> _What is required_: Nothing but the lines below between the line holding "Task: Choose the 6:30 PM time slot" and the line holding "Click the refresh", inclusive, should appear in the answer, each set down exactly.
(Beginning of The records)
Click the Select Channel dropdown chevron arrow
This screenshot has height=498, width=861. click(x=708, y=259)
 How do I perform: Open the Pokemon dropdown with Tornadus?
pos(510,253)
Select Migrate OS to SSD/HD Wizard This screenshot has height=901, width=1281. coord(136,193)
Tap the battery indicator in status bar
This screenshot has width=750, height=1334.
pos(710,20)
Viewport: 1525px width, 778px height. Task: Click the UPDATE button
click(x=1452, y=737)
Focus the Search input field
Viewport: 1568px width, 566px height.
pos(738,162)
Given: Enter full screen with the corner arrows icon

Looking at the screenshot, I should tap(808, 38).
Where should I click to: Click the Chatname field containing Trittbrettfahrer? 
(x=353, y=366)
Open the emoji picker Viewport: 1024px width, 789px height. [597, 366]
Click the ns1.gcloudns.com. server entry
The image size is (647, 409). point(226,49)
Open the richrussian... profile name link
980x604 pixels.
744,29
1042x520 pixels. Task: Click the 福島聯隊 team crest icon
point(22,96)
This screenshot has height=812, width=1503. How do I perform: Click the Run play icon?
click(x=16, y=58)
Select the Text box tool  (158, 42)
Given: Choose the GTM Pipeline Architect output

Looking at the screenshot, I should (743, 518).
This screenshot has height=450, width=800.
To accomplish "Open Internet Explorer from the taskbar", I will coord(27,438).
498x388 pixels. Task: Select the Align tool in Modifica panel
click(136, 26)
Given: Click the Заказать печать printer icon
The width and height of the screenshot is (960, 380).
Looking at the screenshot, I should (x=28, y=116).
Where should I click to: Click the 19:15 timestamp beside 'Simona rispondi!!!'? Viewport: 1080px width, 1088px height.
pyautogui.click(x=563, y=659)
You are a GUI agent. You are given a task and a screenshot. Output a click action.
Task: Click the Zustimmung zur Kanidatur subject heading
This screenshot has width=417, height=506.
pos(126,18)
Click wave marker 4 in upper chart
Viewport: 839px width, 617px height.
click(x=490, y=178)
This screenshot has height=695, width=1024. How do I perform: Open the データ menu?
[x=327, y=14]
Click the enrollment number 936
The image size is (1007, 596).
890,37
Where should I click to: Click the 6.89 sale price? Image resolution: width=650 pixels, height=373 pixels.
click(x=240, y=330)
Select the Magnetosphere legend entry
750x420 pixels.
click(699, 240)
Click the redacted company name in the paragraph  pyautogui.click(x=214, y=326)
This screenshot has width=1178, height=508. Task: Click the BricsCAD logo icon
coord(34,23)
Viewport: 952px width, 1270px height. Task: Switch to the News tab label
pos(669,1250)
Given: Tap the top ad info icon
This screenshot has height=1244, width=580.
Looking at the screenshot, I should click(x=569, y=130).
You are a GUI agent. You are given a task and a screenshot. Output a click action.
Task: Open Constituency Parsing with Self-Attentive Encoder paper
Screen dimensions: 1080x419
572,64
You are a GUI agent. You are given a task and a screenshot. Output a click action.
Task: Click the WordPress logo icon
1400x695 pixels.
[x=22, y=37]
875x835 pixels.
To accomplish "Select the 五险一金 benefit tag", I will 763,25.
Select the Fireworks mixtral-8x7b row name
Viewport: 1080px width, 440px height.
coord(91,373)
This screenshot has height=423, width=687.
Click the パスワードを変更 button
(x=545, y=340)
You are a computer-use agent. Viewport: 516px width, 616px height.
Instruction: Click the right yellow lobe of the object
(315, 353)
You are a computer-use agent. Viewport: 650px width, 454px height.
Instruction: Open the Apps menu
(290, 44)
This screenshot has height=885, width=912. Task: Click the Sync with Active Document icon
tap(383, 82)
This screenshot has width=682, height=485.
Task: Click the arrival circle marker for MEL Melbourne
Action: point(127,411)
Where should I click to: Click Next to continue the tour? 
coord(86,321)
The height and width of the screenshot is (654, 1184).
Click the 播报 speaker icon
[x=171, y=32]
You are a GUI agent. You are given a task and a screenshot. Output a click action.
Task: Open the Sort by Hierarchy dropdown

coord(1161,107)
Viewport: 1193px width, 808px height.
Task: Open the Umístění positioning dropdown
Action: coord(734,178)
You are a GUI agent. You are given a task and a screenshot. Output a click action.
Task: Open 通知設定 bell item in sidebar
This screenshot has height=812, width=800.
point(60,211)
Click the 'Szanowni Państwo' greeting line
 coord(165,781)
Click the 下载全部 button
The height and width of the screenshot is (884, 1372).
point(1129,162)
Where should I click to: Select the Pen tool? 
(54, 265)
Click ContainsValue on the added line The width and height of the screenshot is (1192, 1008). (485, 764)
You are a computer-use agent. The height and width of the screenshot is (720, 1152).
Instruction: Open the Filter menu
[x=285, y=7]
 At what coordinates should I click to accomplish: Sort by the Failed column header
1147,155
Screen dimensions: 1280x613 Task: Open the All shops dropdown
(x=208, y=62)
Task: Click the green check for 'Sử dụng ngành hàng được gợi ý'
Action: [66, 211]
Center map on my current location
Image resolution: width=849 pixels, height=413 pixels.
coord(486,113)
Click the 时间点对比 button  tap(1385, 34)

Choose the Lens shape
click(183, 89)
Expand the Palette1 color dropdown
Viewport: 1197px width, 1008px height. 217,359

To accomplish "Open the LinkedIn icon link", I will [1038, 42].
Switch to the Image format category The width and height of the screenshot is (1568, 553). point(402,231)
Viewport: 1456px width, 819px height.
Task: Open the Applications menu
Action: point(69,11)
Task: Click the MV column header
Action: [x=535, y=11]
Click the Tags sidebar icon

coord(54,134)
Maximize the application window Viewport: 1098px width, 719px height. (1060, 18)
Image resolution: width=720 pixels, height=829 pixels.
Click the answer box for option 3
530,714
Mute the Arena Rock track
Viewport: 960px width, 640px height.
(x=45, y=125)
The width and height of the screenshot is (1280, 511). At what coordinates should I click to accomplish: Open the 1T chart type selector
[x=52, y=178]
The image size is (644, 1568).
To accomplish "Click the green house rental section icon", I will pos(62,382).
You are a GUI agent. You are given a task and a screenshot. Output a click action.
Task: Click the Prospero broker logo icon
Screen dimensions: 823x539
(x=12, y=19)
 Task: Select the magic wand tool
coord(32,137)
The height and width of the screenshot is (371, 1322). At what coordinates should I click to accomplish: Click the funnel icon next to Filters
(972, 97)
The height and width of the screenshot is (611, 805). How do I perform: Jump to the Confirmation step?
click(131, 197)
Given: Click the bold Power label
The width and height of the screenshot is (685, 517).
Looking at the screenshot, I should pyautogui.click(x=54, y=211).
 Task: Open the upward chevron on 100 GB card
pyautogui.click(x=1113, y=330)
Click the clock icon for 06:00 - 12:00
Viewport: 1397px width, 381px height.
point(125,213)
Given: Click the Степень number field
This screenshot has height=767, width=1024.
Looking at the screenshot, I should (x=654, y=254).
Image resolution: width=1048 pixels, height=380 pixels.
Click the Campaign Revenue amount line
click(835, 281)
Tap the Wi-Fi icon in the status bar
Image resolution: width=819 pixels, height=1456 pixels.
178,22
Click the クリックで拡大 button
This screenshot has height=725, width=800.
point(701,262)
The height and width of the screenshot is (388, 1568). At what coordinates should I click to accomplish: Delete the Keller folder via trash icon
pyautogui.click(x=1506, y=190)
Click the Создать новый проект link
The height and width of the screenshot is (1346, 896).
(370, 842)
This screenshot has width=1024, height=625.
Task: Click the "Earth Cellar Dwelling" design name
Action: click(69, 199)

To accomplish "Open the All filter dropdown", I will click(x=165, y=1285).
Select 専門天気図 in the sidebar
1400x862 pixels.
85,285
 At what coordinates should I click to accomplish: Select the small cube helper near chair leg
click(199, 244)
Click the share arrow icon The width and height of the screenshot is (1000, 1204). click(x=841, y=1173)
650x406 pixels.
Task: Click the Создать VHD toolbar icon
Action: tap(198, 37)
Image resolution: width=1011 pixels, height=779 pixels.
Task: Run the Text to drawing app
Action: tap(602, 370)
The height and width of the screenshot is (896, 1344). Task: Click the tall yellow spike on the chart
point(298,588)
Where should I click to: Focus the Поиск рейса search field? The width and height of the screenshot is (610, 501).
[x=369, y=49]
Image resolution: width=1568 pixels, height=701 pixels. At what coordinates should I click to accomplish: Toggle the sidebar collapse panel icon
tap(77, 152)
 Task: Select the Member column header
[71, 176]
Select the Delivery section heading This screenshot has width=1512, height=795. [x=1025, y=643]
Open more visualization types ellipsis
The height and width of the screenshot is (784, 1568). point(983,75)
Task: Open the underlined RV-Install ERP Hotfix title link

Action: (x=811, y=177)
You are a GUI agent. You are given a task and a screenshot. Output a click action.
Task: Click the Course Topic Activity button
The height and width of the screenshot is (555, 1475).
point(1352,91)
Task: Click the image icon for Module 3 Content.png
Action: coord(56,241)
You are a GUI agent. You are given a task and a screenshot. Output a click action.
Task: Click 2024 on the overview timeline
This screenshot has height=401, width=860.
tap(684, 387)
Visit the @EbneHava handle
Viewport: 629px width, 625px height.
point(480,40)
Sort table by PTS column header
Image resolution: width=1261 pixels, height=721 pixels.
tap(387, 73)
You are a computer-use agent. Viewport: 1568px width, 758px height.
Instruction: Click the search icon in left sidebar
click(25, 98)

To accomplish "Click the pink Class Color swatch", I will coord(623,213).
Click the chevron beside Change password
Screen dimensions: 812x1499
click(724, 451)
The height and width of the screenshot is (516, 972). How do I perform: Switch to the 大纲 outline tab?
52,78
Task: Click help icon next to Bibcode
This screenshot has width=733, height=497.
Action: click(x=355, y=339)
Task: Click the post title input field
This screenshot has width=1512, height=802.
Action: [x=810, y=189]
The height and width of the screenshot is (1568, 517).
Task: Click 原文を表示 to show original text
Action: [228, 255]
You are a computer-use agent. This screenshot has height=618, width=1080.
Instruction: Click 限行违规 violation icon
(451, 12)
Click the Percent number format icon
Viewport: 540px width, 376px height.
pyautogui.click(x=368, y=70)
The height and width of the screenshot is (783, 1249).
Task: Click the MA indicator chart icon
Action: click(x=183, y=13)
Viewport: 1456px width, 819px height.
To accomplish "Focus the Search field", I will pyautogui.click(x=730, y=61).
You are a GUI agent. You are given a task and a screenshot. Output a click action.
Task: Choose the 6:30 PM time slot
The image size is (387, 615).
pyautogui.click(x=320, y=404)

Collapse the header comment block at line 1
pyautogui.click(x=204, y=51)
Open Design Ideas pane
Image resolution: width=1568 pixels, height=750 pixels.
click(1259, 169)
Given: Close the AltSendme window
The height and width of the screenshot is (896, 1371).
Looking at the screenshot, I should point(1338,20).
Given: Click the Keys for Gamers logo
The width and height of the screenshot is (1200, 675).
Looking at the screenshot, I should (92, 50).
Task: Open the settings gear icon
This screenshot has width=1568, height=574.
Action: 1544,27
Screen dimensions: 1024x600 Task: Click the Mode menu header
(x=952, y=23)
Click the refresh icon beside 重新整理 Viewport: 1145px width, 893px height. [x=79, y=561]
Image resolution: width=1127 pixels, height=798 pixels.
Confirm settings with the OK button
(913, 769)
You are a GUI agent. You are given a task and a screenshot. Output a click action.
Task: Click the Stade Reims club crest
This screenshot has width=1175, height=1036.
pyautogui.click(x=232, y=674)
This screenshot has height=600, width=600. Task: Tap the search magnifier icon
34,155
(End of The records)
> _Problem solution_:
Task: Choose the 6:30 PM time slot
The image size is (387, 615).
pyautogui.click(x=320, y=404)

Collapse the header comment block at line 1
pyautogui.click(x=204, y=51)
Open Design Ideas pane
Image resolution: width=1568 pixels, height=750 pixels.
click(1259, 169)
Given: Close the AltSendme window
The height and width of the screenshot is (896, 1371).
Looking at the screenshot, I should point(1338,20).
Given: Click the Keys for Gamers logo
The width and height of the screenshot is (1200, 675).
Looking at the screenshot, I should (92, 50).
Task: Open the settings gear icon
This screenshot has width=1568, height=574.
Action: 1544,27
Screen dimensions: 1024x600 Task: Click the Mode menu header
(x=952, y=23)
Click the refresh icon beside 重新整理 Viewport: 1145px width, 893px height. [x=79, y=561]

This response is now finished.